The ageing of the body consists of a series of interconnected processes. Recent biomedical research has led to the development of the “hallmarks of ageing”, the processes that control the ageing process at cellular level.
Epigenetic changes
Our genome consists of long strands of DNA wrapped around protein coils (histones). These histones are equipped with chemical devices that support the switching on and off of genes. These switching devices form the so-called epigenome. The epigenome changes with age, which can impair the smooth coordination of gene activity. Sirtuins are a particularly well-studied group of enzymes that influence the epigenome. However, diet, medication or lifestyle modifications can also alter the epigenome.
Loss of proteostasis
The main task of genes is to produce proteins. These regulate practically all chemical reactions in the cell and must be folded into precise shapes in order to fulfill their task. In old age, misfolding occurs due to epigenetic damage, as a result of which the proteins no longer fulfill their task. The process that regulates the maintenance of all proteins in their original form is called proteostasis.
Deactivated autophagy
Autophagy is a process in our cells that breaks down damaged or non-functioning cell components and reuses their components. It is a kind of recycling mechanism. This function is essential for maintaining cellular health and protecting against toxic build-up. Autophagy decreases with age, which means that cellular “waste” such as damaged proteins or organelles are no longer completely removed. This promotes the development of age-related diseases such as neurodegenerative diseases or cancer.
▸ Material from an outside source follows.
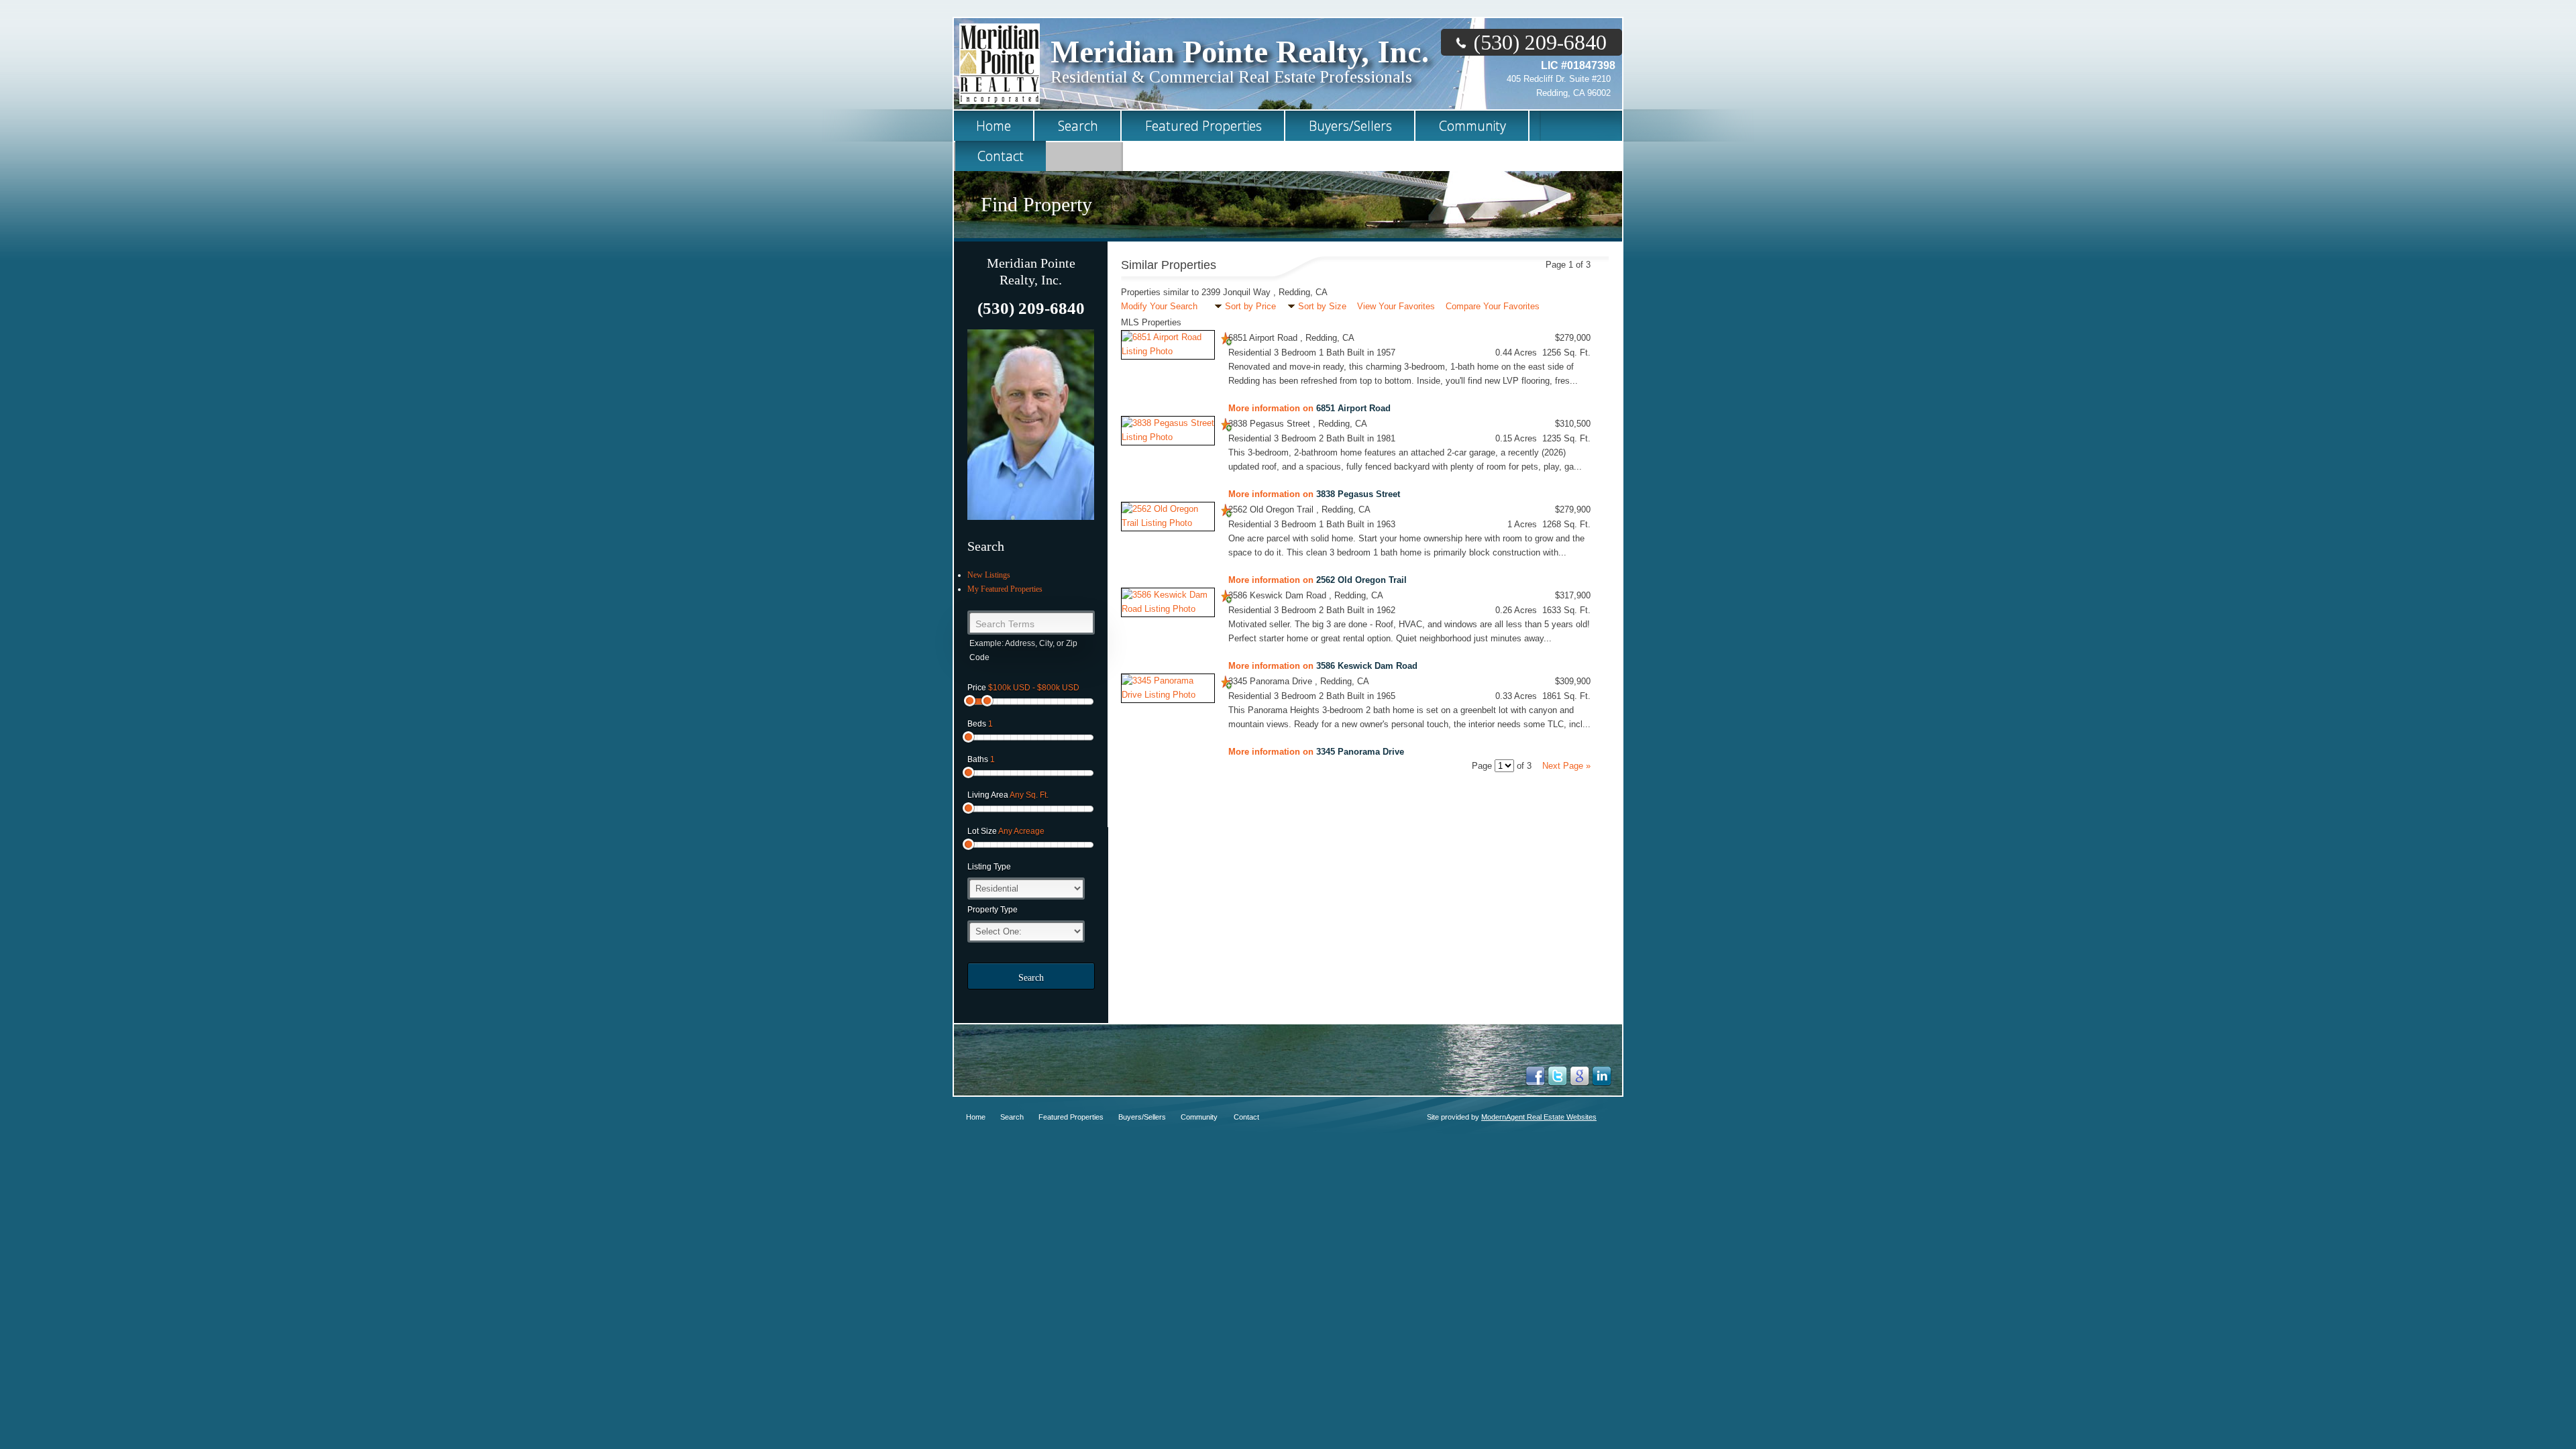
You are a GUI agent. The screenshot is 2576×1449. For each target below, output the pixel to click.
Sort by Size (1322, 306)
Deregulated nutrient measurement
If there are plenty of nutrients in the body, the cells multiply. However, if they are scarce, the body concentrates on maintenance and repair. Studies have been developed to simulate nutrient deficiencies in the body by means of food reduction and/or medication. These strategies have improved health and longevity in animal studies.
Dysfunction of the mitochondria
Mitochondria are the “powerhouses of the cell”, but they also produce free radicals (reactive oxygen species or ROS) that damage cells. A new line of thought suggests that oxygen radicals may be important in signaling cellular stress, causing cells, organs and tissues to increase their maintenance and repair processes. See also
Cellular senescence
Cellular senescence is a phenomenon in which cells stop dividing. With increasing age, these ageing cells accumulate and release harmful signals into the environment. The cause of cellular senescence is a shortening of the telomeres, DNA components in the chromosomes that are important for all biological processes. They are associated with ageing.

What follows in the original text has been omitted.